Statements made by President Obama in an ABC News interview set to air Friday on the subject suggest cracking down on recreational pot users in Washington and Colorado won't be a top priority for his administration and the Department of Justice under his direction. According to accounts of the Obama interview, the Commander-in-Chief says the feds have, "bigger fish to fry."
But what exactly that means - or will mean when it's all said and done - is still open to debate.
Obama made explicit in an interview to air Friday on ABC News that prosecution of marijuana users in the two states would be placed low on his Justice Department's list of law enforcement priorities, but that certain issues must still be ironed out as more states could pass similar legislation.
"This is a tough problem, because Congress has not yet changed the law," Obama said. "I head up the executive branch; we're supposed to be carrying out laws. And so what we're going to need to have is a conversation about, 'How do you reconcile a federal law that still says marijuana is a federal offense and state laws that say that it's legal?'"
Indeed, a conversation is just one of the things needed when it comes to reaching common ground on weed.

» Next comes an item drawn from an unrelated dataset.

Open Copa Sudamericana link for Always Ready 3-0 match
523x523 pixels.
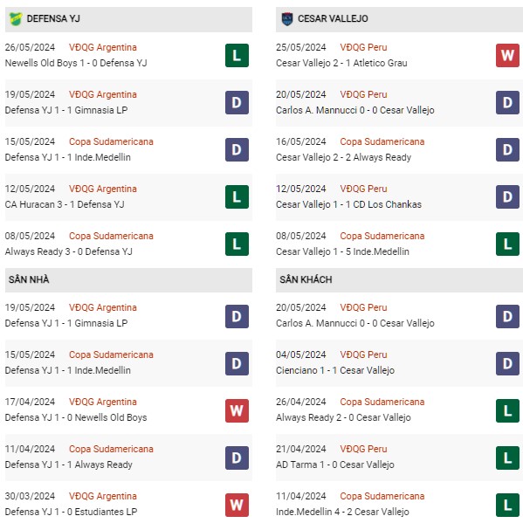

For those looking for "Hope" on the subject, it's interesting Obama chose to say, "This is a tough problem, because Congress has not yet changed the law." Does this suggest Obama believes Congress will enact such a change at some point? And, of far more importance, if he does believe Congress will eventually change federal marijuana policy, is this something he's willing to push for under his watch, or merely something he predicts will happen down the road ... like, say, in 2050 when we're all driving flying Jetsons cars?
Based on Obama's track record, it's likely the latter.
The other issue raised in Obama's comments on weed is the question of priorities and what they mean. Certainly, it seems safe to conclude the feds will not start busting dudes with $20 sacks taking bong hits in the comfort of their own home. Such actions will not be a "top priority" of the Justice Department. That's a positive - and fairly predictable - development. But busting recreational, small-time pot users has never really been a priority of the feds - they go after the big fish, to borrow from own Obama's rhetoric.
The real question is - and has always been - what will the Obama administration do about those producing and selling the weed, be it medical marijuana dispensaries, cooperative grows, those inevitably looking to cash in on marijuana's newfound legality, and - most important of all, at least here - the state itself once I-502 is at full strength and Washington officially gets into the weed business?
Obama's comments today, while sound bite worthy and at least topically hopeful, provide no clarity on this front.